Es la era digital. Todo es digital: las fotos del nacimiento de nuestro primer hijo, la música que tanto nos acompaña, los vídeos de ese artista que tanto nos gusta… Y si no lo es, lo digitalizamos (¿me conviertes este VHS a DVD?). Pero también, los apuntes de la uni, la tesis doctoral que acabaré en un año,  o la base de datos del curro que me he llevado a casa para seguir trabajando. Pero, ¿qué pasa cuando pasa algo? ¿Y si se rompe físicamente el disco duro? ¿Y si se me roban el portátil? ¿Y si me entra un virus destructor total o armagedon? Nos ponemos a temblar. ¿Tengo copia? ¿De hace cuanto tiempo? ¿He perdido el trabajo de un mes? Creo que no me equivoco si afirmo que la mayoría de las personas que pasan mas de dos horas al día con un ordenador, en caso de incendio de su casa, el primer objeto que salvarían seria su disco duro u ordenador. O mejor aún, sus backups o copias de seguridad.

Por eso es muy importante tener una copia de seguridad al día de esas cosas que no queremos ni debemos perder. Nos puede ahorrar grandes disgustos, y el vivir despreocupados del que pasará. Pero no todo es copiar, grabar CDS y DVD y tirando… Hay que saber lo adecuado en cada momento, puesto que nadie (por mucho que se empeñen los fabricantes) nos garantizara que la información perdurará por el resto de los tiempos en esos DVDs (a no ser que los hagan de diamante). Un CD o DVD debe ser una copia para un espacio de tiempo mediano tirando a pequeño porque al ser un dispositivo óptico, cualquier modificación de  su superficie, como arañazos, dobleces o imposición de altas o bajas temperaturas, lo dejarían inservible.

Últimamente se han puesto de moda los discos duros externos, lo que ha motivado en mi memoria de corto  plazo el recuerdo de porque hacíamos las copias de seguridad. ¿No se supone que los discos duros son frágiles, dispositivos magnéticos con cabezas lectoras muy débiles que les afectan los golpes, la electricidad y su consiguientes campos magnéticos? Vale, no me pondré purista, puesto que estos discos están preparados para la movilidad extrema, que es su mayor ventaja (junto con su precio). Pero es otra mona vestida de seda. Aunque se esta mejorando esto de los disdos duros con memorias de estado solido.

Otra posibilidad son los "todoelmundotiene" pendrive's. Una copia de seguridad no son los documentos copiados al pendrive. Un pendrive es un medio de transporte. ¿O guardamos los trastos viejos en el metro, por muy grande que éste sea?
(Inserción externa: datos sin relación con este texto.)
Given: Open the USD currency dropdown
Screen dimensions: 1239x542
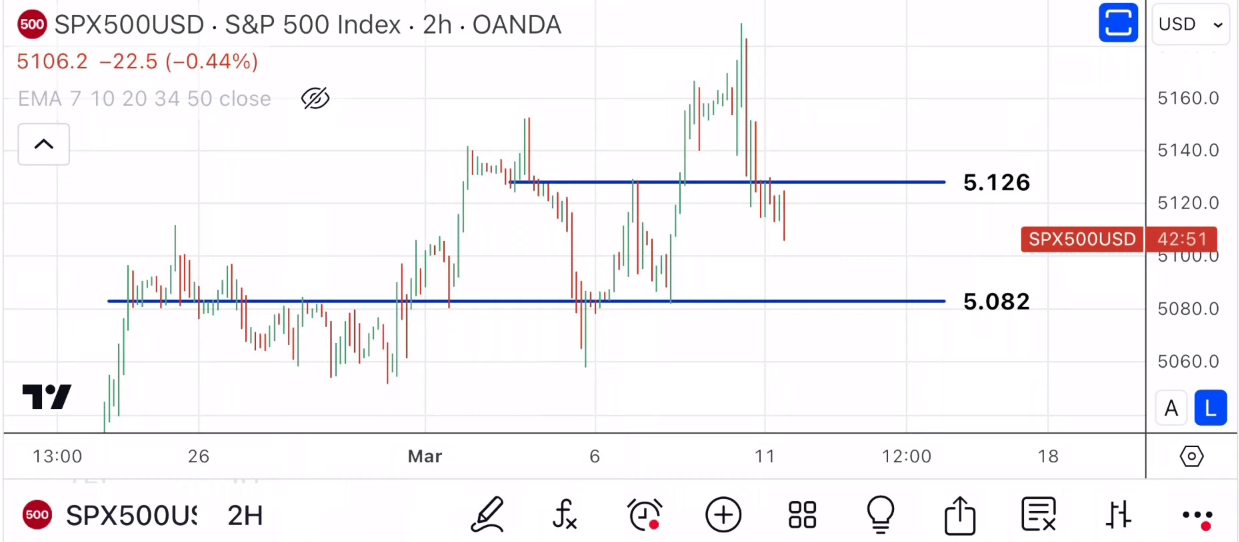Looking at the screenshot, I should (1190, 24).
No, hay que llevarlos al trastero, aunque sea en metro. Estas memorias USB, por su pequeño tamaño, fácilmente extraviable, son un soporte totalmente valido para tus copias de inseguridad.

Mi solución favorita, si bien es la más elevada económicamente (aunque mis datos personales no tienen  precio), es decidirme por Internet. La red de redes lo engloba todo, y atesora información sin cesar desde su creación. Existen servicios de copias de seguridad, totalmente anónimos y confidenciales, donde puedes subir tus respaldos de seguridad. Pero… ¿no estoy haciendo lo mismo? ¿No están los datos al fin y al cabo en un ordenador? Falso. Cualquiera de esas empresas de backups tiene una red de servidores, con la información duplicada. Si uno se rompe, siempre queda cualquiera de los otros 100 que funcionan bien. Desde que me decidí por esta última solución, no tengo pesadillas.

De todas formas, y elijas el método que elijas, recuerda que solo existen dos tipos de persona: aquellos que ya han perdido datos, y aquellos que los van a perder.